Both Forms Authentication and Basic Authentication
The question was asked:
Given an asp.net application that in itself uses Forms Authentication, what is the best practice for securing a public-facing demo site such that nobody who is not in the “in crowd” can see the site at all?
My answer was pretty cool, and I wanted to remember it someday when I had a similar question. Up-vote it if you too think it’s cool:
Typically the “demo sites” are secured with Basic Authentication. e.g. return a 401 to the browser with a basic authentication challenge that it turns into prompting for credentials. In theory, once this is done, the rest of the site is just regular stuff – forms auth when needed.
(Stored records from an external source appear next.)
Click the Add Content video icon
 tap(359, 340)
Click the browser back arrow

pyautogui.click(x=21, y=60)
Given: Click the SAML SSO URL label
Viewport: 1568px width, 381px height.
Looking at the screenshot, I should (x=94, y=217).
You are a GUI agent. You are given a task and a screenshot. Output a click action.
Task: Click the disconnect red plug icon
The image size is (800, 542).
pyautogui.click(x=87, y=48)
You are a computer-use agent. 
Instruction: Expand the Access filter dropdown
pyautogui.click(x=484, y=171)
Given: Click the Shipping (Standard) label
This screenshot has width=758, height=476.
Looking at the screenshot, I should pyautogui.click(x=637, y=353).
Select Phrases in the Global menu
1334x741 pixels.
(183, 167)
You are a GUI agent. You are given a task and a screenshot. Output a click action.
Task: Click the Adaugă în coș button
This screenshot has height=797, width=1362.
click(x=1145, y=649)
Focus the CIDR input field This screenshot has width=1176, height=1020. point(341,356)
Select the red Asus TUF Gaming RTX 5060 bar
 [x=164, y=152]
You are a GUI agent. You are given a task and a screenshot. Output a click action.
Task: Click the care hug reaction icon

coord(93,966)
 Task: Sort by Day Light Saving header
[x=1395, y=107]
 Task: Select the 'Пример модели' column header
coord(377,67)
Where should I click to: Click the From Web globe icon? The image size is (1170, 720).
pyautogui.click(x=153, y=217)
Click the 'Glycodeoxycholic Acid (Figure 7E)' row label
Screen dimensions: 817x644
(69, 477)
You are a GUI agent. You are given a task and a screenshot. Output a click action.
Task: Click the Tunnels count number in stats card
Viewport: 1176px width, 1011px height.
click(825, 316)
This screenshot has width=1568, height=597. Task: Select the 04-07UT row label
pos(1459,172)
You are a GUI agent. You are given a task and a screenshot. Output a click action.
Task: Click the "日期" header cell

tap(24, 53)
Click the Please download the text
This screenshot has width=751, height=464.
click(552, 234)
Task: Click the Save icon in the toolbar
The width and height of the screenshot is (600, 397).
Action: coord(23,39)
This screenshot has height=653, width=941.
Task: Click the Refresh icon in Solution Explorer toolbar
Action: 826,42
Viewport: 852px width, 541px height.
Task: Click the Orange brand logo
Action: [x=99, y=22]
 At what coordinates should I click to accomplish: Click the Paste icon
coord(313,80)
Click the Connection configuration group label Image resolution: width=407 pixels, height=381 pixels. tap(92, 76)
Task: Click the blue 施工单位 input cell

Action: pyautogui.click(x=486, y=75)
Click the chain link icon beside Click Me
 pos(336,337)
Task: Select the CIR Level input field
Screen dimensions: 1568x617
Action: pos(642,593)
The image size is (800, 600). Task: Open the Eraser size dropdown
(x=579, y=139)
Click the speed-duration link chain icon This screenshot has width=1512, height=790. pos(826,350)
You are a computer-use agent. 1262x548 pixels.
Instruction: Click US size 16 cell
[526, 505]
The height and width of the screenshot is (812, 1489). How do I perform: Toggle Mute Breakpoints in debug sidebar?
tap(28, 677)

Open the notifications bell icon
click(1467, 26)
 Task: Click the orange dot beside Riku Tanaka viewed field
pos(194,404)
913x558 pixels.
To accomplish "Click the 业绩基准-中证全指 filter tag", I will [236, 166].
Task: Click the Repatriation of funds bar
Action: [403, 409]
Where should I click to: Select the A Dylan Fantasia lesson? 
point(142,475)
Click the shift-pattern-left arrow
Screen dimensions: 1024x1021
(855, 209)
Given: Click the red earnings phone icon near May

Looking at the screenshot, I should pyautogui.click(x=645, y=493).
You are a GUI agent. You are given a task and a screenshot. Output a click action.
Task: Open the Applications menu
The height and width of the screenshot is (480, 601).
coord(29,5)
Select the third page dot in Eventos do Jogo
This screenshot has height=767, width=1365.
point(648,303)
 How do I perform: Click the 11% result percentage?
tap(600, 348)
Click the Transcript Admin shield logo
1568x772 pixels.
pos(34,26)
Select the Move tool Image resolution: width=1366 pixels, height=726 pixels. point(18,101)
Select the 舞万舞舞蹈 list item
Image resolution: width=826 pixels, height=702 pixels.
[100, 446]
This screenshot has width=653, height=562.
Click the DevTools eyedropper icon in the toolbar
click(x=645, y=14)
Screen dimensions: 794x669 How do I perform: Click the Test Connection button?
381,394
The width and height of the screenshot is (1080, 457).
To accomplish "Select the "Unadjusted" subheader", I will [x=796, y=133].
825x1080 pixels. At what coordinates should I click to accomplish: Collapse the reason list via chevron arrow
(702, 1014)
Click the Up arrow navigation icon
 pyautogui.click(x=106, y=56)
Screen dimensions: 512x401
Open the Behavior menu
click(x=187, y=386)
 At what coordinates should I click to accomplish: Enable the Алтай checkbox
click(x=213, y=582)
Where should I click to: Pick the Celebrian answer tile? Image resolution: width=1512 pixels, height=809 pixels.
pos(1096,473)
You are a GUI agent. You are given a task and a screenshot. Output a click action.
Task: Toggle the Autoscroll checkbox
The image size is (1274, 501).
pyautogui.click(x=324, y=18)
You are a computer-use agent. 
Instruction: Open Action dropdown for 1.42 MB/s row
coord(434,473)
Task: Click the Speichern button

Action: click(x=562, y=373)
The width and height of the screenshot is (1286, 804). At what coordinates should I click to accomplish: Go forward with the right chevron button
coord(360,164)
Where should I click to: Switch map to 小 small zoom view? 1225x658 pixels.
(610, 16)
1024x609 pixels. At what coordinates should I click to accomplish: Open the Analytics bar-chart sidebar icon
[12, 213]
The difficulty with this approach in ASP.NET comes in the fact that the default FormsAuthenticationProvider is hard-wired to interpret a 401 as “need to 302 to the login page.“ With that as a premise, getting both Forms Authentication and Basic Authentication to happen simultaneously is a challenge.
Also, the Basic Authentication built-in to IIS uses Windows as the authentication store (Active Directory or local windows accounts.) Getting it to use a different credential store is not easy to do “in the box”.
http://custombasicauth.codeplex.com/ is a project I’ve been watching that is quite intriguing. It provides a custom Basic Authentication provider that allows you to rig up Basic Authentication from a different provider store. Pop open the source to http://custombasicauth.codeplex.com/SourceControl/changeset/view/53965#183990 and http://custombasicauth.codeplex.com/SourceControl/changeset/view/53965#183995 and see that they’re just extracting the Base64-encoded header, and comparing it to an ASP.NET Membership Provider. With that as a premise, you could rig up a similar HttpModule to compare the header data to a user/pass stored in AppSettings, and include the module in your demo site. The magic sauce is that you don’t set the 401 status on Authenticate, you do so at EndRequest – after the FormsAuthenticationModule has finished it’s “401 to 302 to login page”. The only down-side is the <location>
tags have to be used by Forms Auth or by Basic Auth, but not both. If the use-case is truly “secure the entire demo site”, then it’s sufficient to code the Basic Auth module to “just do it all”. I’m about 2⁄3 of the way doing exactly this. When I’m done, I’ll likely post it to GitHub as it’s turning out pretty cool. Alas, the technique isn’t that hard, and perhaps the description of the solution is sufficient.